Task statement: Write out again, exactly, the lines below starting at the one with "Task: Enable Selectively" and ending at the one with "Click the star".

START Supplied material

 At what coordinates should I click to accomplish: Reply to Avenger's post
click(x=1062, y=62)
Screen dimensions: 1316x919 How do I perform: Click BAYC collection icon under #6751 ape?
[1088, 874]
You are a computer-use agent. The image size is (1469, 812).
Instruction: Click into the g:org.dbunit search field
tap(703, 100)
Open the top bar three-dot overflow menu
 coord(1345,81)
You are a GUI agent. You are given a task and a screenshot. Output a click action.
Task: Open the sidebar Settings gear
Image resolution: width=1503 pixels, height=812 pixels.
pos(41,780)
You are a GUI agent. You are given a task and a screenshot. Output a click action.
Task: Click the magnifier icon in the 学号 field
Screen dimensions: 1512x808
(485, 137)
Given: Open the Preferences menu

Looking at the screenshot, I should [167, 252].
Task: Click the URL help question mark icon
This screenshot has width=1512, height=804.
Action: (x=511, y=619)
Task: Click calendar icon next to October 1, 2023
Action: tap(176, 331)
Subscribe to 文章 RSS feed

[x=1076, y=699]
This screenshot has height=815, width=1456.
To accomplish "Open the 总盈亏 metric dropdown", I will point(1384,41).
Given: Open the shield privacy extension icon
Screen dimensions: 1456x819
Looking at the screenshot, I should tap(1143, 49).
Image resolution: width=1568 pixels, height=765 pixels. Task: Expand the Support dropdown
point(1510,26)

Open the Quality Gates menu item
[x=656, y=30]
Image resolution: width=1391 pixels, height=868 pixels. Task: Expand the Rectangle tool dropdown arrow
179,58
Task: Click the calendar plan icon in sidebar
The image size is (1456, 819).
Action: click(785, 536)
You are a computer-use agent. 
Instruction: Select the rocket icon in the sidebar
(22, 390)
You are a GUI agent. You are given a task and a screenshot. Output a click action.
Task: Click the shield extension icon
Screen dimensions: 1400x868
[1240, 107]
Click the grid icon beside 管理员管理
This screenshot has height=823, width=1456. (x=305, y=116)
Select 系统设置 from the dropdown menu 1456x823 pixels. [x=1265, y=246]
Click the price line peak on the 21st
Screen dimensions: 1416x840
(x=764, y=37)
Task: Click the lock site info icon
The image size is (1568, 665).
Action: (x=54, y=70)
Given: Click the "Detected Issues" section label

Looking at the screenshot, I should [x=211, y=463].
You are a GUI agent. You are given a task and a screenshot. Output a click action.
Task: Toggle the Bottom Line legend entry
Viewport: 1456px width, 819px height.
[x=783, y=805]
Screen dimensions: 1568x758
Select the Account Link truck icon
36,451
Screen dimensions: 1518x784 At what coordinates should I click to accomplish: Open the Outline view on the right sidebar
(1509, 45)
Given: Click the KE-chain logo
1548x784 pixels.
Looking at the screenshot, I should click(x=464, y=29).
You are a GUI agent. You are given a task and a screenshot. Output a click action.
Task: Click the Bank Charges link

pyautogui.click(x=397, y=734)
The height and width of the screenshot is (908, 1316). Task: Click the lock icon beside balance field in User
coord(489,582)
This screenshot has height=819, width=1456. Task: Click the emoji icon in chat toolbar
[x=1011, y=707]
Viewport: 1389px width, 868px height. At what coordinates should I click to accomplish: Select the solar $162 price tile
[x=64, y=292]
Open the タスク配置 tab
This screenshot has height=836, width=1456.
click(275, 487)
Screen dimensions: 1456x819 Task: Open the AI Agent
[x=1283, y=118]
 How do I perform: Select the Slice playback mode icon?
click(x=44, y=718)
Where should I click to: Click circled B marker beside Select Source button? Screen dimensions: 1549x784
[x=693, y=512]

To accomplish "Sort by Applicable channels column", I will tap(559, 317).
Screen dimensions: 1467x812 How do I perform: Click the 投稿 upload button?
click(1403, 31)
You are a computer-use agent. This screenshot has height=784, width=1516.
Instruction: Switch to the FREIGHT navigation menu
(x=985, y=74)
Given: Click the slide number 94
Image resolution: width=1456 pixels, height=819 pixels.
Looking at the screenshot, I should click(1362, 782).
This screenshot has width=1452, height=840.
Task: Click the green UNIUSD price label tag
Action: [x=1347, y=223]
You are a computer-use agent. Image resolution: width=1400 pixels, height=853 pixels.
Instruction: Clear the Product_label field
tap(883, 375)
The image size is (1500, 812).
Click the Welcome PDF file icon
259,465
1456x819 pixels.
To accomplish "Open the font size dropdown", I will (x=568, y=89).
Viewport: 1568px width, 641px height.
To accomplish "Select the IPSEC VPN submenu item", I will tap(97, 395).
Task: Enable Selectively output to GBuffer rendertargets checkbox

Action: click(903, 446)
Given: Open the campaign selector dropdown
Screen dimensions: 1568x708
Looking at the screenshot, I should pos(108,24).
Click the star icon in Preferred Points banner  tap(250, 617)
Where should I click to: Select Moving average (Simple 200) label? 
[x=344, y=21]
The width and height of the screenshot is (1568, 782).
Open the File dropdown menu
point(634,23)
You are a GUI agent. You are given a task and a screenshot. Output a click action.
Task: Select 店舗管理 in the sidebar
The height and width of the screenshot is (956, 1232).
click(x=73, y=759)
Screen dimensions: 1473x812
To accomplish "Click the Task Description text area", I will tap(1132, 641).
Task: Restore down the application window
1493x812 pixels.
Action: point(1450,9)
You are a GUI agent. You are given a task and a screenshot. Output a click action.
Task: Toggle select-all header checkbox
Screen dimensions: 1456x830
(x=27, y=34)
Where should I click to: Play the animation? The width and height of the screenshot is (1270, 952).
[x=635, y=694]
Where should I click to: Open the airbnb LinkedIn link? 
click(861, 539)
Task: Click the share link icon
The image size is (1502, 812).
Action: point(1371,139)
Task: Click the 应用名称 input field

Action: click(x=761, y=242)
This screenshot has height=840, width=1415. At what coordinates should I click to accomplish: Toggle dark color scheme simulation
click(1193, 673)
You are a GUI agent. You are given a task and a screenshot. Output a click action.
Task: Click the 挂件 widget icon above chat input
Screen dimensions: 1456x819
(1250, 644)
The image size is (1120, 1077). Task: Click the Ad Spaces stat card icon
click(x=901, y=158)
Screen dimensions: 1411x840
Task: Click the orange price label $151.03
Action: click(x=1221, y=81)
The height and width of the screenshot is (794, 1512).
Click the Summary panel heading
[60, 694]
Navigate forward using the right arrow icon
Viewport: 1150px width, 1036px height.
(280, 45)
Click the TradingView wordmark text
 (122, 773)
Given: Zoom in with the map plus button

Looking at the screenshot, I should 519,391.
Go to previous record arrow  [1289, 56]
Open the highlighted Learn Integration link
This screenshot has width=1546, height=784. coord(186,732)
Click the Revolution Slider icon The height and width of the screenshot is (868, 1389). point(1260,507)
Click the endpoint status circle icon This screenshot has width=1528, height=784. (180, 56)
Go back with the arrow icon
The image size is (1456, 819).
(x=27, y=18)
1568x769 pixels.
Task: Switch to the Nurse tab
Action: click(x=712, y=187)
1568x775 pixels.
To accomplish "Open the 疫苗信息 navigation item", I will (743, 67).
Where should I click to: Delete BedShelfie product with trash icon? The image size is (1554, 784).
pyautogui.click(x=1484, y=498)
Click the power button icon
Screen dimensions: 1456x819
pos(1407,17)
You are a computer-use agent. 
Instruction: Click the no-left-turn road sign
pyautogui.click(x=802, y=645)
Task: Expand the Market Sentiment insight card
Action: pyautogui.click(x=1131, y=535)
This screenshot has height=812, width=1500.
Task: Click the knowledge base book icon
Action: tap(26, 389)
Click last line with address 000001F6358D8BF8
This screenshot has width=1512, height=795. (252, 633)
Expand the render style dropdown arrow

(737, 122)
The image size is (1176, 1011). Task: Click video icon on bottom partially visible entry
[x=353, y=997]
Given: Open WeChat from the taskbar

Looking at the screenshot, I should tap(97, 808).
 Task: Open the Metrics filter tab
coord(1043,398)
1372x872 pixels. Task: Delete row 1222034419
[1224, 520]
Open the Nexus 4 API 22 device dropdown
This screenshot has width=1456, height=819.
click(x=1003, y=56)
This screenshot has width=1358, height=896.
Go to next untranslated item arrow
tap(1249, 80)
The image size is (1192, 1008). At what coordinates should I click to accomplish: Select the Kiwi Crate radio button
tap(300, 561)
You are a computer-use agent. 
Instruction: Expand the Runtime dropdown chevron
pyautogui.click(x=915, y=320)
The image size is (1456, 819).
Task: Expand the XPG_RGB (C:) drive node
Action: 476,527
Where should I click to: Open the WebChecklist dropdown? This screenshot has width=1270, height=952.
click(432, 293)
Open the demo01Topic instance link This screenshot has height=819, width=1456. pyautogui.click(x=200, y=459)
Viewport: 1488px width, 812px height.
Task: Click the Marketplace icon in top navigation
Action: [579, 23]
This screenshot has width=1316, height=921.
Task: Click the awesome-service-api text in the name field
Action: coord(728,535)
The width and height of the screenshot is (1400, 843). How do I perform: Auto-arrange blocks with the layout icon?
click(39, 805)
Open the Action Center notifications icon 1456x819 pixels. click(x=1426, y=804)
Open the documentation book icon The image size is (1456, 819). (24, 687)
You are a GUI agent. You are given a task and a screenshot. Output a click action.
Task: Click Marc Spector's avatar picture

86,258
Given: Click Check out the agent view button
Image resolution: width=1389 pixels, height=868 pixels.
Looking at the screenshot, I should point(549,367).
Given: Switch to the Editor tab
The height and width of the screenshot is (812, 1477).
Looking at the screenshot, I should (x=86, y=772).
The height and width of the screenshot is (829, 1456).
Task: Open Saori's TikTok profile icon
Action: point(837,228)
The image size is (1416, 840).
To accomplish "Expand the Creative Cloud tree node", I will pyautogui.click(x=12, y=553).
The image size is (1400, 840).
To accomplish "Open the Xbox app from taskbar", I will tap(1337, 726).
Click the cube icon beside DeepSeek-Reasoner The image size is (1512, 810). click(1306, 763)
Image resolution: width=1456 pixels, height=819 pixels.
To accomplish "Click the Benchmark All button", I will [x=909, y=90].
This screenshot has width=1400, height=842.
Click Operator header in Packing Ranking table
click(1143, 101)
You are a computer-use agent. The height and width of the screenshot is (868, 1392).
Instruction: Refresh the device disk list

END Supplied material

Your solution:
Task: Enable Selectively output to GBuffer rendertargets checkbox

Action: click(903, 446)
Given: Open the campaign selector dropdown
Screen dimensions: 1568x708
Looking at the screenshot, I should pos(108,24).
Click the star icon in Preferred Points banner  tap(250, 617)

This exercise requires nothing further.